An electrical engineer from Jadavpur University and PGD in Industrial Management, NITIE, Mumbai, Ranjon has worked with BHEL for a few years before becoming a designer-entrepreneur. He resided in Bangalore, India with his wife Sangeeta and two sons, Indrayudh and Abhimanyu. Ranjon hosted various Bengali celebrities at his home in Bangalore which was also known as Yellow Submarine.

He was an active member of the Bangalore theatre scene, directing and performing plays in English with the group Forum Three.

Ranjon, as a part of his effort in keeping alive the spirit of Moheen songs, had organized the First Rock Concert in Bangalore and Abar Bochhor Tirish Pore in Kolkata. He had started grooming brands under a venture named 'Mind It!'.

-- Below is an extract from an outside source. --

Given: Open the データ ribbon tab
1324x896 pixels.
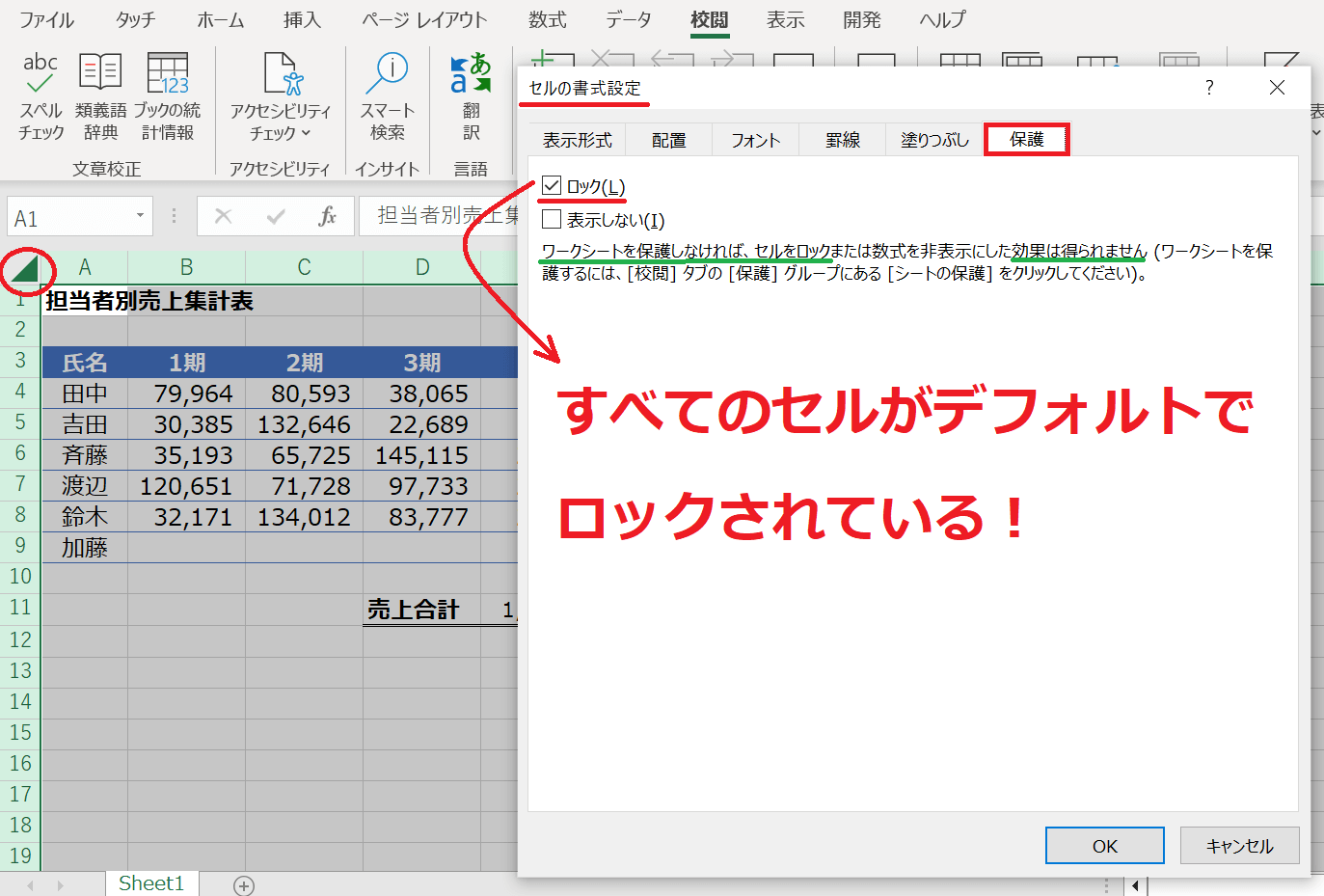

Ghoshal died on July 9, 2020, at the age of 65.

==Discography==
===Moheener Ghoraguli albums===

- Shangbigno Pakhikul O Kolkata Bishayak (1977)
- Ajaana UDonto bostu ba Aw-Oo-Baw (1978)
- Drishyomaan Moheener Ghoraguli (1979)

==Plays==

As an Actor, Producer and Director
| Name | year |
|---|---|
| ShahJahan (Bengali: শাহ্‌জাহান) | 1980 |
| Sajano Bagan (Bengali: সাজানো বাগান) | 1980 |
| Banchharam's Orchard | 1981 |
| Hayavadana | 1982 |
| The Zoo Story | 1983 |
| Mareech, the Legend | 1984 |
| Waiting for Godot | 1985 |
| End Game | 1986 |
| Ram-jatra (Bengali: রাম-যাত্রা) | 1987 |
| Baro-pishima (Bengali: বড় পিসিমা) | 1988 |
| Lathi (Bengali: লাঠি) | 1990 |
| An Audience With The King | 1999 |
| Jagannath, Story of a Half-man | 2001 |
| The Other Side of History | 2006 |
| Schweyk in the Second World War | 2014 |
| A Terrorist Hanged | 2016 |
| The Blooming Orchard | 2018 |
| A Matter of Life and Death | 2018 |

As an Actor and Playwright
| Name | year |
|---|---|
| Hello Tagore | 2009 |
| Hello Rabindranath (Bengali: হ্যালো রবীন্দ্রনাথ) | 2010 |
| A Journey With Tagore | 2011 |

==Scandals==
In October 2019, there were allegations of sexual harassment against Ranjon Ghoshal. Though he had initially dismissed the allegations, he finally extended a public apology for his behavior, following social media outrage. Gaurab Chatterjee, son of Moheener Ghoraguli leader Goutam Chatterjee, said "Ranjon Ghoshal is not synonymous with Moheener Ghoraguli" after these incidents. An original member of the band, Tapas Bapi Das, also did the same.